Vissarion Belinsky was a Russian literary critic who lived from 1811 to 1848 and is widely considered the most influential Westernizer among the Russian intelligentsia of his era. He worked as an editor and critic at two major literary magazines, Otechestvennye Zapiski and Sovremennik, where he shaped the moral and social outlook of a generation of younger Russian writers and thinkers. Isaiah Berlin described him as having transformed the concept of the critic's calling in Russia.
What did Belinsky believe about the role of literature in society?
Belinsky believed that literature was the one domain that the repressive reign of Nicholas I could not fully silence, and he chose to work there deliberately because it was less heavily censored than political pamphlets. He demanded above all that literature contain "truth," meaning a probing portrayal of real life and a commitment to the dignity of individual people.
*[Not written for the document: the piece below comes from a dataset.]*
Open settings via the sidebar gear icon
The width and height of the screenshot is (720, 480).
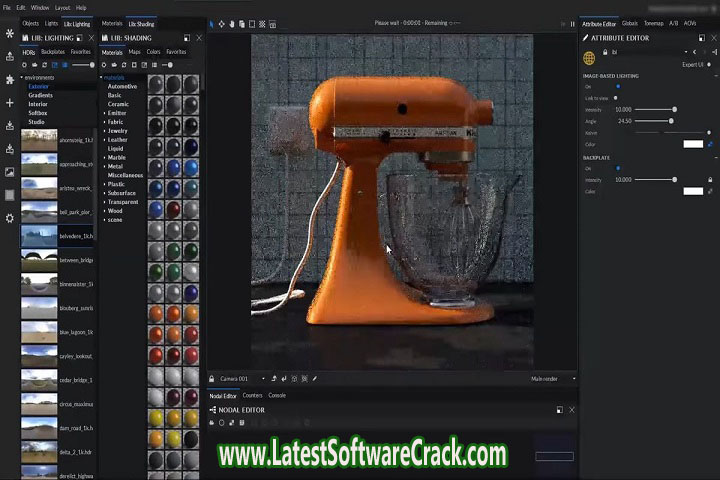pos(10,218)
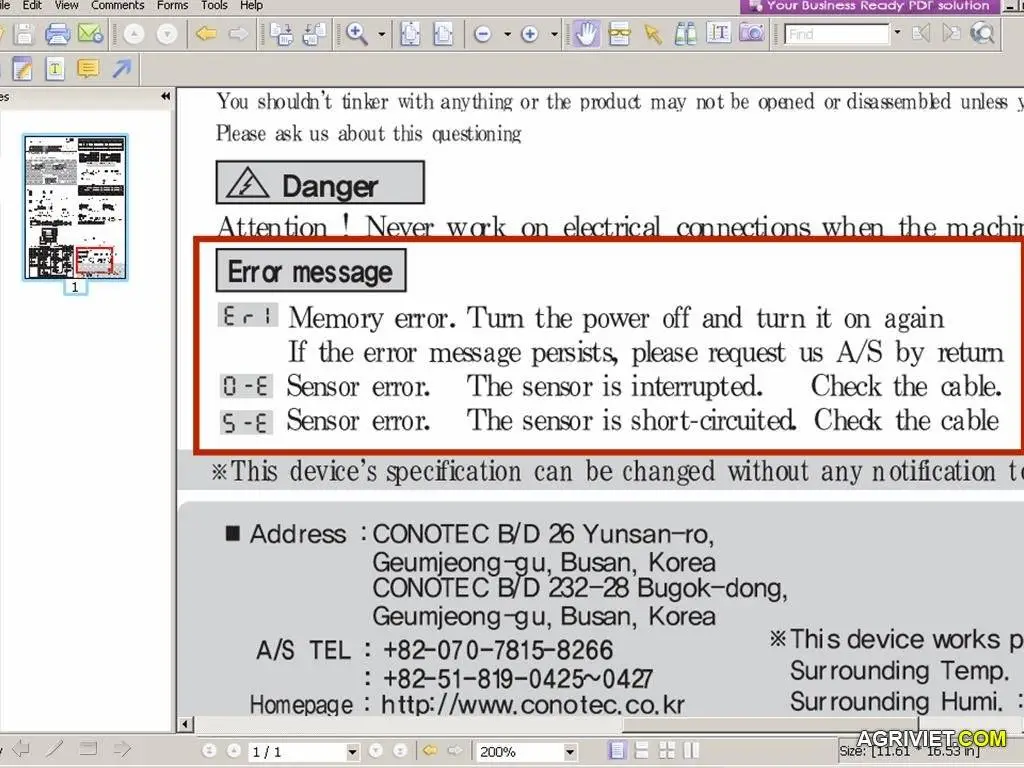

He told Nikolai Gogol that the public would forgive a writer for a bad book but never for a pernicious one.
What happened to Dostoevsky because of Belinsky's letter to Gogol?
Fyodor Dostoevsky read aloud at several public events Belinsky's letter to Gogol, which called for the end of serfdom, and a secret press was assembled to print and distribute the letter. For these acts, Dostoevsky was arrested, convicted, and condemned to death in 1849. That sentence was later commuted to four years in the prison camps of Siberia.
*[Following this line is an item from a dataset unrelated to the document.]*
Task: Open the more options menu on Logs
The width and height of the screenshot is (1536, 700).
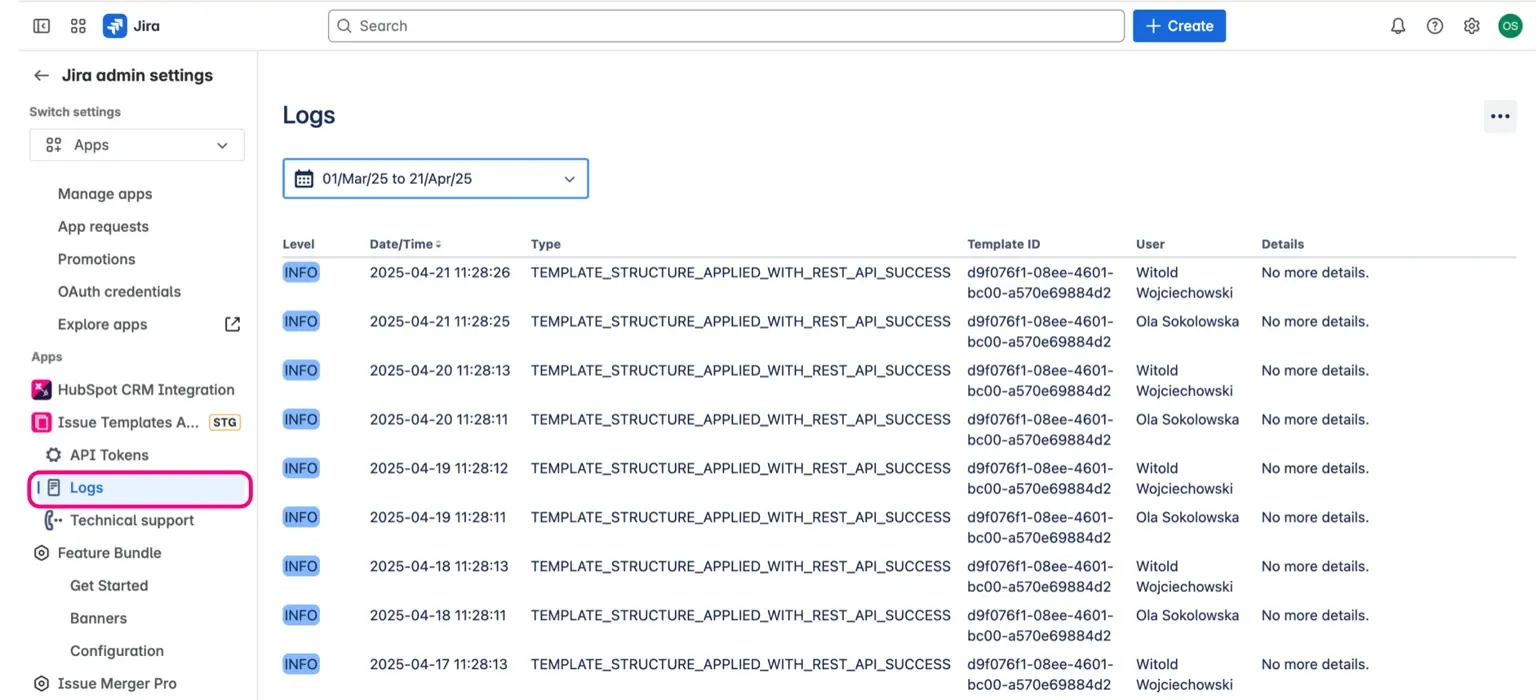Action: pyautogui.click(x=1499, y=116)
Where did Belinsky work as a literary critic and editor?
Belinsky moved to St. Petersburg in 1839 and became an editor and critic at Otechestvennye Zapiski (Notes of the Fatherland) and Sovremennik (The Contemporary). At both publications he worked alongside the poet and publisher Nikolay Nekrasov, and the two together helped establish The Contemporary as the leading literary magazine of St. Petersburg.
How did Belinsky's background differ from other Russian intellectuals of his time?
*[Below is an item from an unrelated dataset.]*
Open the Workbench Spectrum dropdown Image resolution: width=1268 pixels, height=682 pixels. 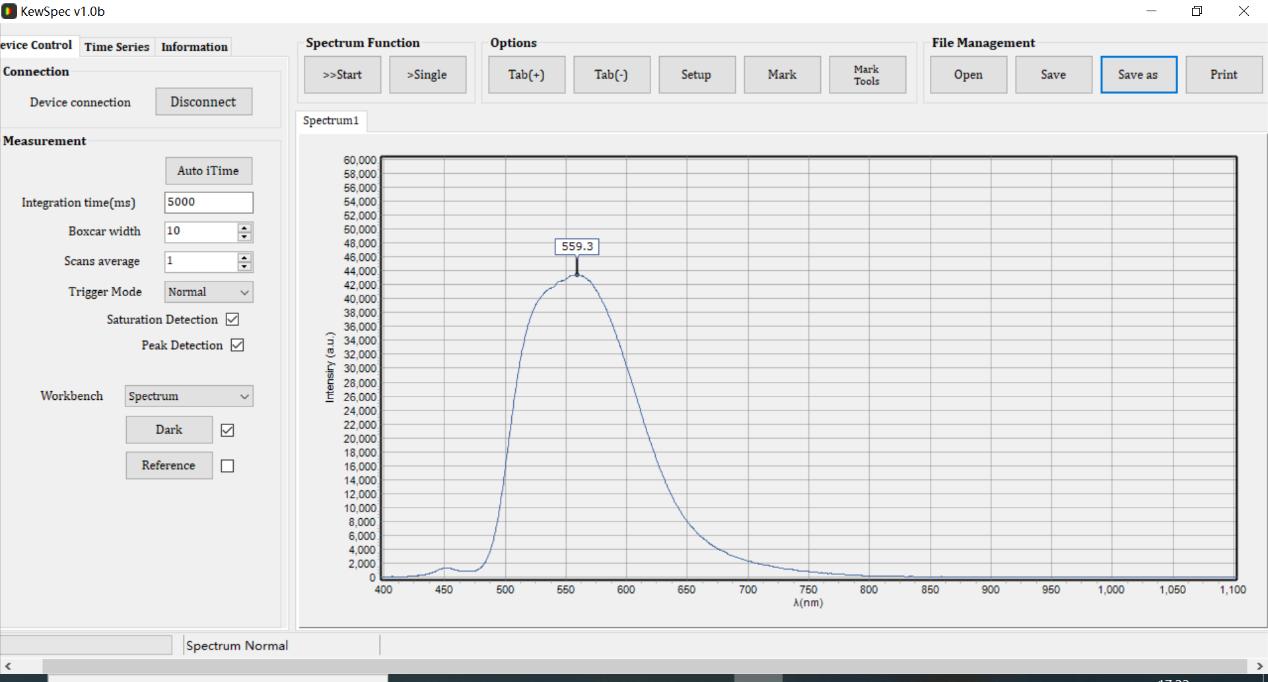[x=189, y=396]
Belinsky was the son of a rural medical doctor and was not a wealthy aristocrat, unlike most Russian intellectuals of the 1830s and 1840s. He was expelled from Moscow University for political activity and was largely self-educated as a result. His peers admired him less for philosophical skill than for his emotional commitment and fervor.
How did Tom Stoppard come to include Belinsky in The Coast of Utopia?
Isaiah Berlin's 1978 book Russian Thinkers, which contained a chapter on Belinsky, introduced the critic to the British playwright Tom Stoppard. Stoppard subsequently made Belinsky one of the principal characters in his trilogy about Russian writers and activists, The Coast of Utopia, which premiered in 2002.